Howdy y'all! Was pointed in this direction by Vlad aka Ken. (Thanks Ken!!)

Nice forum... I already spent too much time here today!


----------



## Blackwidow (Jul 9, 2005)

Hi Ghostess Deanna, it's nice to have you join us. I've seen your posts on the Hall-L. I've been a member for a few months now but I've never posted anything, just lurked.
Welcome to the forum!


----------



## Ghostess (Aug 21, 2005)

Thanks, I'm certainly glad to be here. I normally lurk during the year, but I post sometimes when I have a project going. I've decided this year is going to be different and I'm going to be a bit more social and try to help more when I can


----------



## RAXL (Jul 9, 2004)

Howdy.


----------



## Zombie-F (Apr 12, 2004)

Hi Deanna! Glad to have you here.

I see you have your site's images fixed. Looks really good now. 

I lurk on the list more than I should. I really should be more vocal, but at times I think I get more into reading the list than building props. I tend to drift away from it this time of year or I don't get any projects done. 

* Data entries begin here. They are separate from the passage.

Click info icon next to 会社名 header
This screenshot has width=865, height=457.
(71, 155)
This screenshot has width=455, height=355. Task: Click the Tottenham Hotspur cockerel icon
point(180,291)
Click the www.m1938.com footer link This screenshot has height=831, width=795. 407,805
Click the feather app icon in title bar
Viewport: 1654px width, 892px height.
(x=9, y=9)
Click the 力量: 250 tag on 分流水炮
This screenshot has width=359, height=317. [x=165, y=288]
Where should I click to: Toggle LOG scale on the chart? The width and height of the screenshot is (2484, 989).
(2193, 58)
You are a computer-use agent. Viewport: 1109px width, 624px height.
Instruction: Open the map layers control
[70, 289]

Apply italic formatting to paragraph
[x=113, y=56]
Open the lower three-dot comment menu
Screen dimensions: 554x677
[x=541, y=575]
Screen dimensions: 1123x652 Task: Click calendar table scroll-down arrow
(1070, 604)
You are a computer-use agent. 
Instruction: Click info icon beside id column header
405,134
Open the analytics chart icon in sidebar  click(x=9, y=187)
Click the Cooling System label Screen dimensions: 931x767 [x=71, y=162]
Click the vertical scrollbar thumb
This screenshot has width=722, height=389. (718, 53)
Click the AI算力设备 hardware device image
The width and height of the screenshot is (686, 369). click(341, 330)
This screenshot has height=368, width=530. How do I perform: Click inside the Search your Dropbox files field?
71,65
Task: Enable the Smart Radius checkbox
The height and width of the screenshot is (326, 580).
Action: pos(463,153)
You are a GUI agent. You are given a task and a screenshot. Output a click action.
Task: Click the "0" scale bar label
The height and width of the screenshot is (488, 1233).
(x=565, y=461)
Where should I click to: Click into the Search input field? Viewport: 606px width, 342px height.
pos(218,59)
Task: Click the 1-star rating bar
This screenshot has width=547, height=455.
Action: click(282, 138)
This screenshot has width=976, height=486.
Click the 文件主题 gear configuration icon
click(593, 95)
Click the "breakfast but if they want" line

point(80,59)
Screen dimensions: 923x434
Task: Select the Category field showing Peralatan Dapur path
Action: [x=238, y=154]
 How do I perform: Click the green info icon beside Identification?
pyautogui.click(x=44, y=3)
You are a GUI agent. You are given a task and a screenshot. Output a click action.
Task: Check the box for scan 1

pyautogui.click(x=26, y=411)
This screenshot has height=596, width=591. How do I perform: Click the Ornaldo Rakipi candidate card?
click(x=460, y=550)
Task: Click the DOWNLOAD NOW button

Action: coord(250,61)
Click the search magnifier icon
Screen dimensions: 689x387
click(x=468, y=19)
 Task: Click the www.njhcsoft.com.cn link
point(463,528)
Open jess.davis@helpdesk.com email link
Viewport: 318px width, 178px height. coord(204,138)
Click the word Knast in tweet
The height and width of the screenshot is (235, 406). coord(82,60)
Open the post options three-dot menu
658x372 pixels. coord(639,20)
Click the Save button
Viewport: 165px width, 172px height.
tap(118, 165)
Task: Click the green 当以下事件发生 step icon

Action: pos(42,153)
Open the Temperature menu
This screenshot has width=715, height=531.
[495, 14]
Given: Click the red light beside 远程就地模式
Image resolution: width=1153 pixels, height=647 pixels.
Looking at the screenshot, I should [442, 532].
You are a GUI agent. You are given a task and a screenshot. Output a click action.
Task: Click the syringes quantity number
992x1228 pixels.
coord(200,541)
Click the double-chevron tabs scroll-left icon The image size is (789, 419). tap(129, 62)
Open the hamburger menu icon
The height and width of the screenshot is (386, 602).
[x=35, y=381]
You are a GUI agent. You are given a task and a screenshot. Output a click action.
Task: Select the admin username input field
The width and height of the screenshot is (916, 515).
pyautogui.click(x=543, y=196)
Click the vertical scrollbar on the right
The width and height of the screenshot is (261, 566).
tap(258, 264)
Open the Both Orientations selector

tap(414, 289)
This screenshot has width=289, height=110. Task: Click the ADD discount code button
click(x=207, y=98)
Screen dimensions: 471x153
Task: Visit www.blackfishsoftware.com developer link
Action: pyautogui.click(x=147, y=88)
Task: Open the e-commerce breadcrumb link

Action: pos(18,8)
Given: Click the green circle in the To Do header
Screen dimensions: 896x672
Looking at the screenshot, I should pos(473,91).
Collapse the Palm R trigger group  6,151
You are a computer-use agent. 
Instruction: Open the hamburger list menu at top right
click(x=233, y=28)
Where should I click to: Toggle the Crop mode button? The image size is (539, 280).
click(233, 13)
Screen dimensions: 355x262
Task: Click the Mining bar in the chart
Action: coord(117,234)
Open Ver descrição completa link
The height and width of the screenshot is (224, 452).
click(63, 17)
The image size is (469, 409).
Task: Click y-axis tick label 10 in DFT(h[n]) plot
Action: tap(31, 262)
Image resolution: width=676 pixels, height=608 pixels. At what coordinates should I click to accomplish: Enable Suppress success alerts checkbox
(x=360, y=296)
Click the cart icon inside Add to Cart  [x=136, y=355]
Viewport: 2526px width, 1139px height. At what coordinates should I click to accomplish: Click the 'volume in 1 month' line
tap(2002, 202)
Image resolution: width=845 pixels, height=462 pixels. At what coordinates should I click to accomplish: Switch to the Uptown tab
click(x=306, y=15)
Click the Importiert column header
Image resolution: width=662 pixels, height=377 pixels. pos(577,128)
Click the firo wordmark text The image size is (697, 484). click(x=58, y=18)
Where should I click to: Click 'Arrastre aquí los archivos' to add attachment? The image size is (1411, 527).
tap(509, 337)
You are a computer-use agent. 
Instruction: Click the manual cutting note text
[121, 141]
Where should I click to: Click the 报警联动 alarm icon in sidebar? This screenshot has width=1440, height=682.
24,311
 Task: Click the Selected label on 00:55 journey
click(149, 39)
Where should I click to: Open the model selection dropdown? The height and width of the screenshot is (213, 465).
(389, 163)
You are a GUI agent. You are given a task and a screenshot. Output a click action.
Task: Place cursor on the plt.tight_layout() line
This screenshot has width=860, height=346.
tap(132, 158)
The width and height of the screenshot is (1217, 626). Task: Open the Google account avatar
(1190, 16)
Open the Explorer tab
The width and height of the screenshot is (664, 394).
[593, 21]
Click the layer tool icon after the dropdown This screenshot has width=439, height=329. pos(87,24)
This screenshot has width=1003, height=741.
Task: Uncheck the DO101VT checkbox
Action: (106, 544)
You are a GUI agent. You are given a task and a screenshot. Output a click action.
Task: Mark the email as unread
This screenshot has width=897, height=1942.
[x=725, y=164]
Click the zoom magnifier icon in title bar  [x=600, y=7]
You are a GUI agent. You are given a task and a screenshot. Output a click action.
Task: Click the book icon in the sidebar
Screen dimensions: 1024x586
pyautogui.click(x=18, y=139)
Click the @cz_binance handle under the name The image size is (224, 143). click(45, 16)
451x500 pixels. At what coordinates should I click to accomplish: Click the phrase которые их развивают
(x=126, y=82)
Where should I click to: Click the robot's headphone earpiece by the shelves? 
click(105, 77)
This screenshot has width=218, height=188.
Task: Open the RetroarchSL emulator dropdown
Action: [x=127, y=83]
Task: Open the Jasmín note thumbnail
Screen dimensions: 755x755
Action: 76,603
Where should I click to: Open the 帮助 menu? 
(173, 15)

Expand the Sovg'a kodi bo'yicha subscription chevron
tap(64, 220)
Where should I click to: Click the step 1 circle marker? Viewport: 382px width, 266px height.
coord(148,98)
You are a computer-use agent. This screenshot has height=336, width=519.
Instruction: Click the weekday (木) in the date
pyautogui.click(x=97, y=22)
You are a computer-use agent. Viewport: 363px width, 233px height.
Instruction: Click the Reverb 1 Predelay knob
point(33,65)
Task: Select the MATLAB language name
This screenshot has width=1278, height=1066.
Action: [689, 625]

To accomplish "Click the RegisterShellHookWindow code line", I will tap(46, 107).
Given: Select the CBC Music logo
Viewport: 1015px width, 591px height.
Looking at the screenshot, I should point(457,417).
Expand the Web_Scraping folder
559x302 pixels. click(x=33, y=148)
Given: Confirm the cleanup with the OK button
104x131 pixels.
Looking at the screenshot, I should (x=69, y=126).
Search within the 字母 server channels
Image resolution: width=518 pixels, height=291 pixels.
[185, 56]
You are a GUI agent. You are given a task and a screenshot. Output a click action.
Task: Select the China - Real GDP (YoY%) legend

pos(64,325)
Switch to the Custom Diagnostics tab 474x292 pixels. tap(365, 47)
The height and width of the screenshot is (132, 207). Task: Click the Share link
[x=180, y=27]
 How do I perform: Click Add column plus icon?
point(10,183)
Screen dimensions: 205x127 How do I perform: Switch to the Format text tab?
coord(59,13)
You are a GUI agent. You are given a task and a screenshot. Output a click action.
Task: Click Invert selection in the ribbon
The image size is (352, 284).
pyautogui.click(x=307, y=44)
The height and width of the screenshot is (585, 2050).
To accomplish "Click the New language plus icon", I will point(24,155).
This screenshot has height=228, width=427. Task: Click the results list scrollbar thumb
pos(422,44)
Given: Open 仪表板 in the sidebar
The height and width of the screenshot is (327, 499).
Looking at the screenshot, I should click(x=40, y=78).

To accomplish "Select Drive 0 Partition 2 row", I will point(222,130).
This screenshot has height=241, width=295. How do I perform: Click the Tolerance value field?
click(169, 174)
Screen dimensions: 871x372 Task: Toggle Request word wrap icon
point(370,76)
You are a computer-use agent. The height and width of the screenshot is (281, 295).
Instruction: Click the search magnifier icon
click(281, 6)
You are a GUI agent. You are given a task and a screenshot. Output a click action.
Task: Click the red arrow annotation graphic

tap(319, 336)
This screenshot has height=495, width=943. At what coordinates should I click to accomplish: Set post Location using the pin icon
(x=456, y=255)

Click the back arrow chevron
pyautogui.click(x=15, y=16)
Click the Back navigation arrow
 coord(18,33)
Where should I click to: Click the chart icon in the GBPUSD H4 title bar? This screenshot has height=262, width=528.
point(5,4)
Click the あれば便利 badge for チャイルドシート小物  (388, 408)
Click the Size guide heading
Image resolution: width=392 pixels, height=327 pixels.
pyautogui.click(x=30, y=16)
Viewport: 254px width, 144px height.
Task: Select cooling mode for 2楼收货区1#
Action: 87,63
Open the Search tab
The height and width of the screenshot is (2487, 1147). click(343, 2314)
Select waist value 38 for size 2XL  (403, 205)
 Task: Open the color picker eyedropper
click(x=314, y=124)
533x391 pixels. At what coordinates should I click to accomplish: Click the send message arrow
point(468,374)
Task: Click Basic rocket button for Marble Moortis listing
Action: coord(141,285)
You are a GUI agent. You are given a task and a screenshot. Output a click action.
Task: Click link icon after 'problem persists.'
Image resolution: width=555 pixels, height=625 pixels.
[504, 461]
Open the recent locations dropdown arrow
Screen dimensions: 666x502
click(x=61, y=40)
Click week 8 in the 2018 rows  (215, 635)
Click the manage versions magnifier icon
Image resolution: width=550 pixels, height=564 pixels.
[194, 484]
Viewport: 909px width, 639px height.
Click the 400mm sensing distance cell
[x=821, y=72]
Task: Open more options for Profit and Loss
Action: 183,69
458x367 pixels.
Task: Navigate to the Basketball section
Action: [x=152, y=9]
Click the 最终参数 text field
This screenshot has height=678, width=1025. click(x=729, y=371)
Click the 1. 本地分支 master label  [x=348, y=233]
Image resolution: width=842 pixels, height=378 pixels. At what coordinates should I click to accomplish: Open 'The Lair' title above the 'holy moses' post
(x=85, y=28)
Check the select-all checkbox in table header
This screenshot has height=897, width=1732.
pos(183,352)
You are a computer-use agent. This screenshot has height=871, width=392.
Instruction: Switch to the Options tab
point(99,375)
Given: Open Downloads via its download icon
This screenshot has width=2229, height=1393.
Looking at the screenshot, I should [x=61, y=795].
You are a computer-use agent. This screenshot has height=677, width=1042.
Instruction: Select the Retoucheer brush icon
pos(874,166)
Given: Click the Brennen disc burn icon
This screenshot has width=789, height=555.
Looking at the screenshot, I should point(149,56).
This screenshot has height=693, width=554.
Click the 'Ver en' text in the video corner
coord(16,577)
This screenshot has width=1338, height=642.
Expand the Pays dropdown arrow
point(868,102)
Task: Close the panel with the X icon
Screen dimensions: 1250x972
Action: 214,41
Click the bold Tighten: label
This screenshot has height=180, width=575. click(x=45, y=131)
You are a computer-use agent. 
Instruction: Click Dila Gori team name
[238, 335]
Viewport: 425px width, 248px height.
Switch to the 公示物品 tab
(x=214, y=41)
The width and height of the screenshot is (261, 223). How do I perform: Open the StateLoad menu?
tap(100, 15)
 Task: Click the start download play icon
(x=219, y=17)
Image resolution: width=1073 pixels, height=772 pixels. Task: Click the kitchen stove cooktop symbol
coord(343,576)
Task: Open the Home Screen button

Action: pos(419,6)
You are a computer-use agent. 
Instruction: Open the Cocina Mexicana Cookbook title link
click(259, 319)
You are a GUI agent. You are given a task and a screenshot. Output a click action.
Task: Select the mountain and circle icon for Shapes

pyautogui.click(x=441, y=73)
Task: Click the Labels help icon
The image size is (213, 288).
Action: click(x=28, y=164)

Feel free to make yourself at home.


----------



## dougspaulding (May 22, 2004)

Greetings, Lady Deanna.


----------



## Ghostess (Aug 21, 2005)

Thanks y'all.


----------



## Sinister (Apr 18, 2004)

Welcome to the forums. Lot of cool people here. Hope you enjoy your stay.


----------



## Ghostess (Aug 21, 2005)

I'm sure I will, I enjoy it already! Thanks!


----------



## SuFiKitten77 (Jul 19, 2005)

Welcome .. welcome to the madhouse, enjoy your stay


----------



## Vlad (Aug 2, 2005)

Hey Deanna! Thanks for excepting the invitation! I just had to ask you to join us after seeing your How To on posing a blucky. I'll be heading over to the How To section in a second to make sure you've added it on, lol. I hope you also listed it on Haunt Project as I suggested. It's just too good not to be available all the time. I'm glad you've enjoyed the site so far, it'll be even better now with all the new talent signing on. 
WooooooooHooooooo, Halloween here we come!! Vlad


----------



## Black Cat (Aug 20, 2005)

Welcome Deanna, Looking forward to seeing your how to.


----------



## trishaanne (Aug 20, 2005)

Hey Ghostess. I see they got you too. Glad to see another friendly face, er name in here.


----------